« Je suis agressif, agressif. Quand « le sud-américain » me quitte… j’ai battu tous mes petits amis. De Martino est celui qui en a pris le plus« . Belen Rodriguez a donc parlé à Belve avec Francesca Fagnani, racontant un aspect peu connu de sa vie privée que, par galanterie, aucun homme avec qui elle était n’a jamais révélé. C’est un effort d’imagination limité pour imaginer ce qui se serait passé si les rôles avaient été inversés, c’est-à-dire si un homme avait dit qu’il avait « battu » toutes ses copines, car il y aurait eu à juste titre un soulèvement populaire. Mais Belen le peut-elle, parce qu’elle est Belen ou parce qu’elle est une femme ? Ce thème de la violence féminine, qui dans le cas de Belen n’est pas grave, mais se prête à une réflexion qui a également fait l’objet d’études sociologiques.
L’histoire a été racontée avec une légère ironie dans laquelle la violence s’est transformée en un trait de caractère pittoresque, dans une tentative maladroite de romantiser l’agression physique comme une manifestation d’une passion exubérante. « J’ai jeté un cactus sur un. Quelques égratignures… En Argentine les choses se règlent ainsi« , a ajouté la showgirl. Il est difficile d’imaginer que les femmes argentines se comportent toujours ainsi avec les hommes, que c’est presque une tradition enracinée en Amérique du Sud, et en fait beaucoup ont été indignés par ces paroles.
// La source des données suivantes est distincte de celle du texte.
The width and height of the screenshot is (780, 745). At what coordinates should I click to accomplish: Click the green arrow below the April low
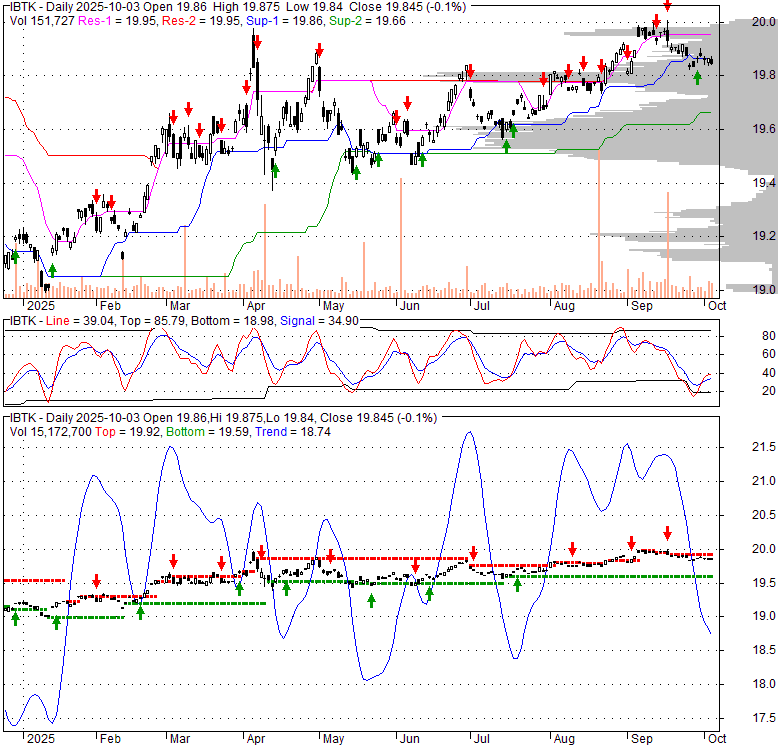click(x=275, y=169)
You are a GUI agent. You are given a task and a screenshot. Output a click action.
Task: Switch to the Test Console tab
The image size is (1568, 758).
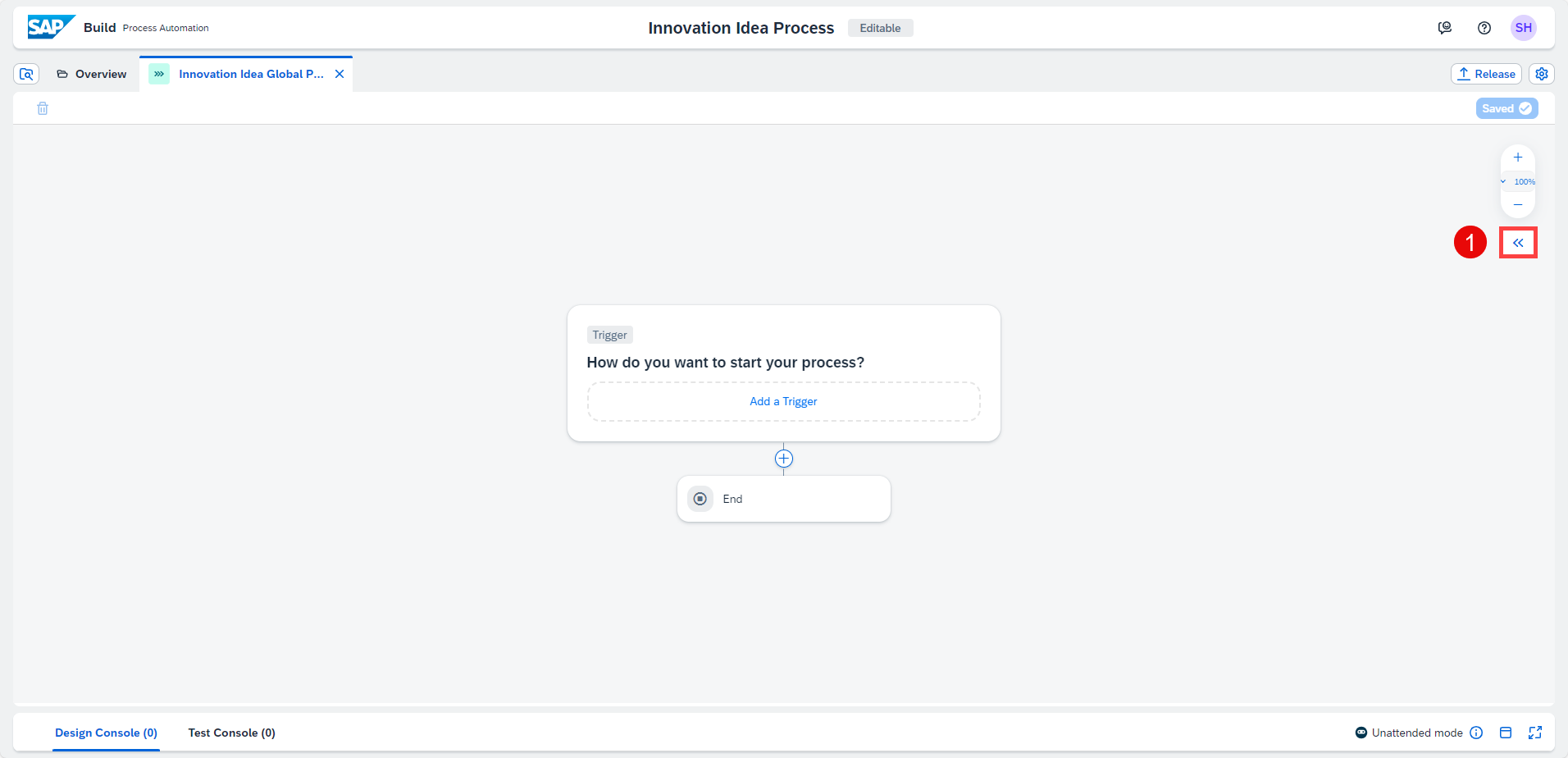tap(231, 733)

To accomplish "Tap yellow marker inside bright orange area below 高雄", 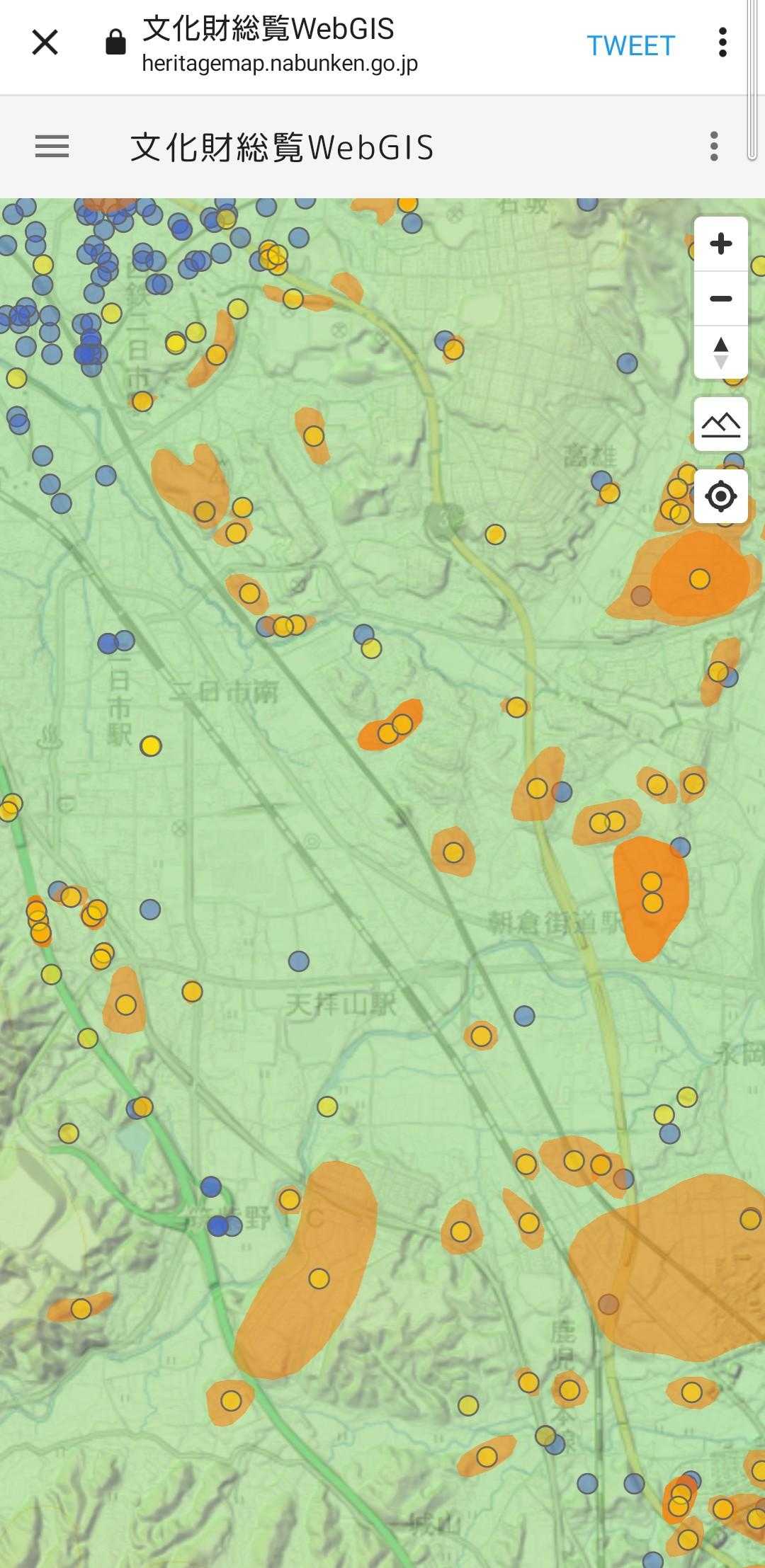I will pos(700,579).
Les féministes n’ont pas ouvert la bouche, il n’y a pas eu de protestation contre la violence, qui doit être répudiée sous toutes ses formes, même et surtout dans la sphère domestique. Et cela aurait été une communication mûre s’il y avait eu une voix de condamnation à l’égard de Belen de la part des collectifs féministes, précisément au nom de cette égalité qui est réclamée à juste titre, mais qui, malheureusement, est toujours et seulement à des moments alternatifs, c’est-à-dire quand cela est plus opportun. Le phénomène trouve ses racines dans des concepts anciens qui associent de manière stéréotypée la force physique, le danger et le pouvoir au sens large à la sphère masculine : ce qui est historiquement vrai, mais le monde a progressé.
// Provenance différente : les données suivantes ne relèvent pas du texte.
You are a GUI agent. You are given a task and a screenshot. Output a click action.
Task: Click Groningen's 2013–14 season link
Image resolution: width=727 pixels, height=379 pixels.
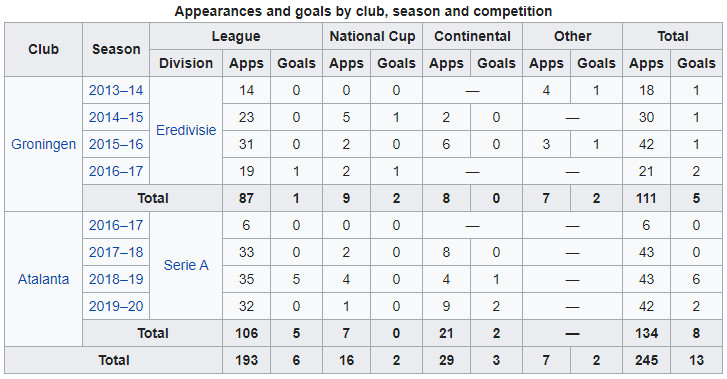pos(116,90)
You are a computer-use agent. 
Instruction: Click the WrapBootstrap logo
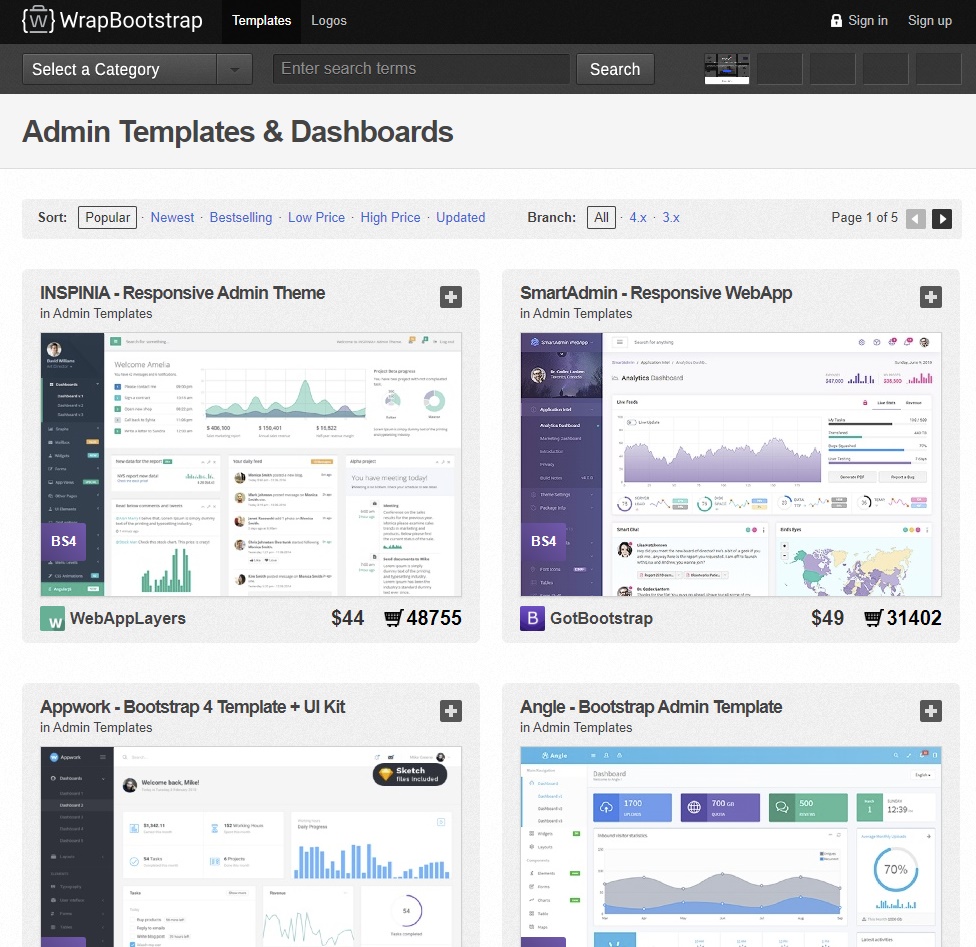click(x=112, y=20)
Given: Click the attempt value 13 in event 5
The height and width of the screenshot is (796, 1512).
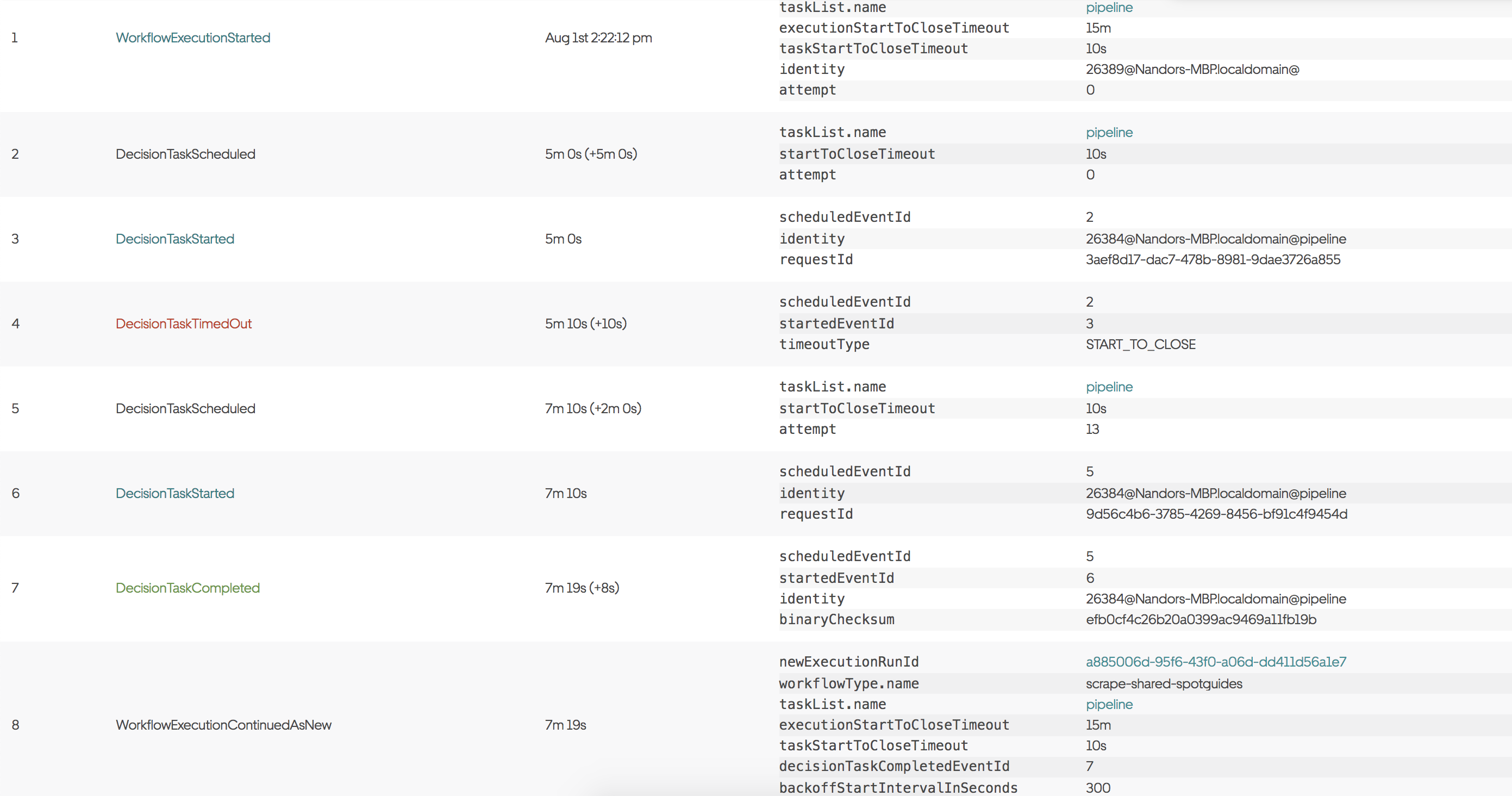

Cette sédimentation culturelle entrave la reconnaissance des femmes dans le rôle d’agresseur ou de sujet capable d’infliger des dommages importants et ressort de la recherche sociologique de la municipalité de Turin.
Par conséquent, la tendance à minimiser, voire à justifier, les comportements violents perpétrés par les femmes est alimentée par une vision déformée qui superpose automatiquement une aura d’« innocence de genre » au genre féminin. Mais c’est un autre stéréotype qu’il faut éradiquer et le monde féministe peut avoir un impact, en démantelant l’image de la femme « faible » et « victime », toujours et en tout cas.